Alongside Holmes is his faithful partner, Dr. Watson (Jude Law), although their relationship has reached a dividing point. Watson has found love and is moving to his own practice, separate from Holmes. The stress this puts on the two friends, particularly the damaged sensitivities of Holmes, creates a new dynamic between the partners. Truly, this is a friendship true to today’s “bromance” style stories, but instead of feeling like a forced adaptation of the classic duo, it feels like a movie that just explores the relationship between the two a little deeper than previous incarnations.
The splitting of Holmes and Watson takes center stage as the movie revolves around the pair’s last case. In the film’s opening scene shows the capture of Lord Blackwood (Mark Strong), a practitioner of black magic. Watson serves as the attending physician at Blackwood’s execution, but when the Lord appears to have come back from the dead, Holmes feels he must continue his investigation into the case in order to clear Watson’s good name, while dealing with a feeling of betrayal as his friend moves on in his own life.
Holmes gets his own love interest with the return of Irene Adler (Rachel McAdams), a con artist who has a mixed past with Holmes. Adler’s part in the movie is a bit extraneous, feeling tacked on more for the purpose of building towards a sequel than really serving a purpose within this story. The character’s weakness is compounded by the fact that McAdams is a really poor casting choice. While there is no denying McAdams’s skill as an actor, she doesn’t make a convincing, world-traveling, con-woman. Adler, as described in the movie, is more of a black widow figure who has broken Holmes’s heart twice, but McAdams’s portrayal feels far removed from the character we are told about.
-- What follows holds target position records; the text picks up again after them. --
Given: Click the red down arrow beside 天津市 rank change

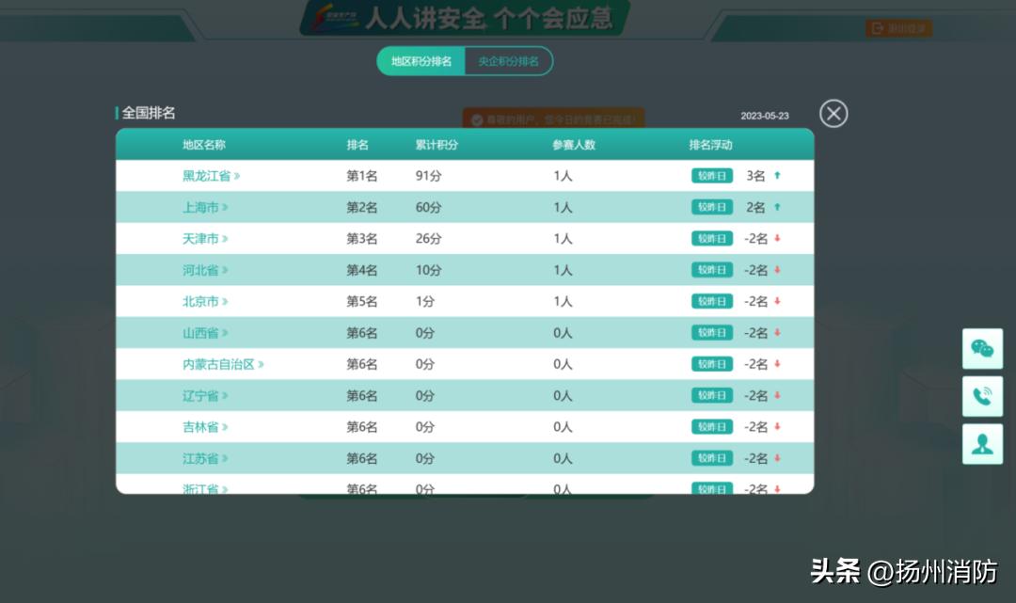Looking at the screenshot, I should pyautogui.click(x=775, y=238).
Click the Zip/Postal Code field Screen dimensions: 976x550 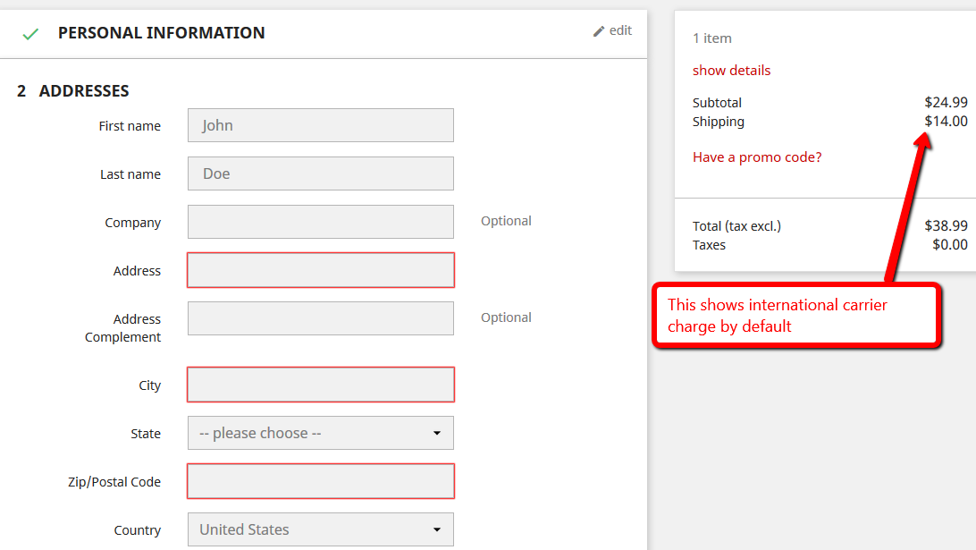point(321,481)
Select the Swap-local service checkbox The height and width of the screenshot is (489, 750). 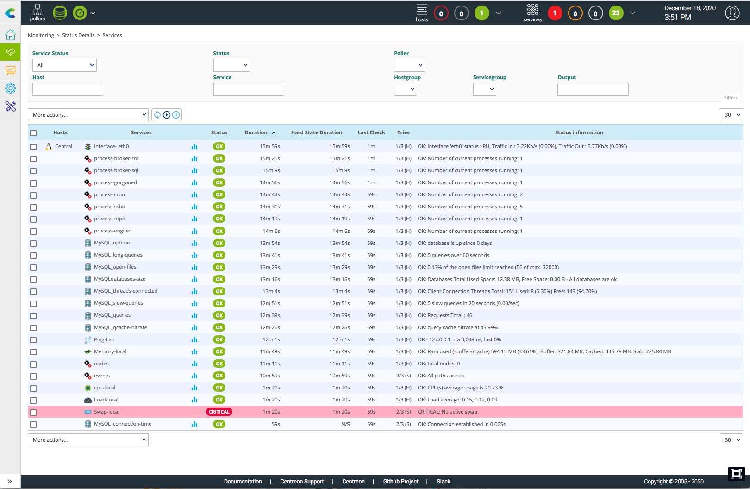pos(33,412)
Guy Ritchie’s stylized approach to Victorian England is a wondrous thing. The world of Holmes and Watson is gritty and grimy, on the cusp of the industrial revolution. It’s a world that is in constant motion, yet Ritchie makes sure nothing gets lost in his desire to create a non-stop world. While the action sequences use the high-speed style I’m usually not a fan of, I have to commend Ritchie for using it sparingly enough that it achieves the controlled chaotic feel the director is clearly going for. The result adds a polish to the portrayal of a Sherlock Holmes that is true to Arthur Conan Doyle’s original creation, but portrayed with a new grit we haven’ seen before.
I don’t envy the task Ritchie took on with tackling the world’s most famous detective in the era of an abundance of forensic television, some of which is even based on Holmes (Monk and House come immediately to mind). As Holmes is such a brilliant detective, the audience won’t be picking up on clues others have overlooked, which takes away from the movie a little bit. As an audience, we require an explanation by Holmes to piece everything together for the movie’s conclusion. This makes the movie less of a mystery story. Thankfully, Ritchie paints an engaging drama centered around an intriguingly flawed character that makes Sherlock Holmes a fresh, enjoyable story.